SimCity2000 (image courtesy of IGN.com)


SimCity offers more complex set of rules combined with the goal of creating a city for the player's own entertainment. From my point of view, as a game designer, SimCity is better than Falling Sand due to the fact that SimCity can set immediate goals for the players at the start, (e.g tutorial), then builds them up to create a thriving city, whilst Falling Sand has some guidance but the interest rate or attention span for the game of the players may make them want to seek a game with better graphics, complex rules, build tools, and ability to save the map, like SimCity. Contrary to this, the downfall of the latest SimCity game was that it was too complex for players to gain interest for the game from the start. SimCity was designed for a specific target audience, players interested in building cities and economies. SimCity will never be as popular as its counterpart, the Sims. I digress, this is focusing on other things and I will now move on to Ludus.

Ludus: "Activity organized under a system of rules that defines a victory or a defeat, a gain or a loss" (Frasca 1999, Newman, 2004). A game constrained by rules and a clear win goal.

Is Runescape a Ludus or Paidea type of game?

Runescape Classic, 2001-2004

Looking at the first design of Runescape, Andrew Gower based it on Paidea type because it allowed the players to free roam and had no clear winning endgame. For example one could max out a skill then move on to another or do a quest or just mine or cut resources for money. Every update that Runescape has creates another goal for the player, this of course is optional. Therefore Runescape is a Paidea and Ludus game since there are goals players can complete and the option to choose what they want to do.

Runescape, 2011

Runescape has changed over the years, adapting to new technologies from Javascript to Jagex's own game engine. It is great that the developer persists on adapting their online game to keep it up to date.
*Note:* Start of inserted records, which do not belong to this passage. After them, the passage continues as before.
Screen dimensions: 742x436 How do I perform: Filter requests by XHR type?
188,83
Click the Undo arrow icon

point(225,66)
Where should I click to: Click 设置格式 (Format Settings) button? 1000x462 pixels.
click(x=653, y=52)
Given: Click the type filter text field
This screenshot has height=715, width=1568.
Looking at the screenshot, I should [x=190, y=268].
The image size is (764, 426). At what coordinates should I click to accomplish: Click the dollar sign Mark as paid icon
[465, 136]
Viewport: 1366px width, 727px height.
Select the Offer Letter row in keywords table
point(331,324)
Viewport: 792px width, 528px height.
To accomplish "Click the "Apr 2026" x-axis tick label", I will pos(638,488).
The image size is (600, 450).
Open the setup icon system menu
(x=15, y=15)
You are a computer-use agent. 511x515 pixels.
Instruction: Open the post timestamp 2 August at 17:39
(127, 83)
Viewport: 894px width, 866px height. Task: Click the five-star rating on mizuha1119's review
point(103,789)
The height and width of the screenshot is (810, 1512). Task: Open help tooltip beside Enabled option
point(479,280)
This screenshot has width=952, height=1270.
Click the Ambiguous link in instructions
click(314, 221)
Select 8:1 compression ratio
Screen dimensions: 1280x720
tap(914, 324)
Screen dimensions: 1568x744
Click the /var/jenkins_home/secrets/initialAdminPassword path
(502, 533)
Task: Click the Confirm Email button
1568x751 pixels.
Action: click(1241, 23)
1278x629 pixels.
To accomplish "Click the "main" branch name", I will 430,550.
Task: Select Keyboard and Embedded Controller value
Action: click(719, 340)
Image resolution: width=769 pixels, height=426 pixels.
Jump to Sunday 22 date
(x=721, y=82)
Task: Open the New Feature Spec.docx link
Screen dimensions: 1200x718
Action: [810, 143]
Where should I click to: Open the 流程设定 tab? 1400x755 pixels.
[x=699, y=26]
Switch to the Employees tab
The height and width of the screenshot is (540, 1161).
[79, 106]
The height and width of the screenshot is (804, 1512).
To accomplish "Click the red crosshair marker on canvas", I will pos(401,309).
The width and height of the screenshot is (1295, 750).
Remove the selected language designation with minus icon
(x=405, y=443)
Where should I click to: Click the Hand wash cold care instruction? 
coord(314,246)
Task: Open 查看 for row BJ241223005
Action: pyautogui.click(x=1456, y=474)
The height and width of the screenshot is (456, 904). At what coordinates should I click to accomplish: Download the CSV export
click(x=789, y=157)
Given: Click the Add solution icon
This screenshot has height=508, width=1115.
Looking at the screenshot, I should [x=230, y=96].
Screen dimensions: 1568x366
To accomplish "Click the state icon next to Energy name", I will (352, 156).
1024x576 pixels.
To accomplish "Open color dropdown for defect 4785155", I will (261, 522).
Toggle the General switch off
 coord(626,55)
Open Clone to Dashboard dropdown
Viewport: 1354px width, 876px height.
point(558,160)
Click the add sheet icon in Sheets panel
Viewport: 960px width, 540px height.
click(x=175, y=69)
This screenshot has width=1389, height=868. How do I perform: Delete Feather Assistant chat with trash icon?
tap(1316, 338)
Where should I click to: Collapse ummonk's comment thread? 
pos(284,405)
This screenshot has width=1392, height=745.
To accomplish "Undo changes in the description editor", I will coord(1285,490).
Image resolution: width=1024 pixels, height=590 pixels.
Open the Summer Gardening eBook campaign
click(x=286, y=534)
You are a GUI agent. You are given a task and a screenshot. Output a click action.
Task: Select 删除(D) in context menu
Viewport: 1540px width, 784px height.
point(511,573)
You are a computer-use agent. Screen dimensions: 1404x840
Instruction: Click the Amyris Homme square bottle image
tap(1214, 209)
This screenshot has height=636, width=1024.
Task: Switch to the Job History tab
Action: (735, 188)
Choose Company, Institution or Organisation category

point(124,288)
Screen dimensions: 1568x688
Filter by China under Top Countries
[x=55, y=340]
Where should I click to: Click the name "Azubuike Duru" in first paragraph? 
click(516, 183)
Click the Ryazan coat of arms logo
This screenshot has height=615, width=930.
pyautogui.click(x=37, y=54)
One problem that Runescape has now, and similarly to online games such as WoW, is their players are reaching the maximum level for the skills and have grown too rich for the game to amuse to them. This is the downside of a Ludus game type, eventually the game has to end for the player once all the goals are complete. To counter this, Jagex introduced diversions, distractions and minigames - games that don't rely on skill level so that players who are "maxed out" can still find something to do in the game.

All these new minigames or new updates for the game does not hide the Ludus aspect of the game but it has added the option for Paidea game types. A Ludus game suddenly changing to a Paidea type game can make the gameplay confusing for players, it can make them think, "why bother maxing a skill when it will not be useful later?". Runescape uses both game types, Jagex have successfully, in my opinion, balanced the Ludus based skills of the game to the Paidea minigames it has created because some minigames need skill requirements, the rewards after completing a minigame are useful for the player's goals, and are relevant to the game world.

2 comments:

  1. This is an interesting discussion of the terms. You have demonstrated understanding with your use of examples, overall this is good work.

    ReplyDelete
  2. Thoughtful discussion. I wonder if the falling sand game might be on the boundary (if there is such a thing) between "game" and "toy"?

    In Man, Play and Games Caillois sets out a table in with four columns: agon, alea, mimicry and ilinx, and he gives several examples of different types of game/play in each.

    On one side of the table, the examples are of paidea (free play) while on the other they are of ludic play (constrained by rules). The table can be found on p. 148 of the Salen and Zimmerman collection.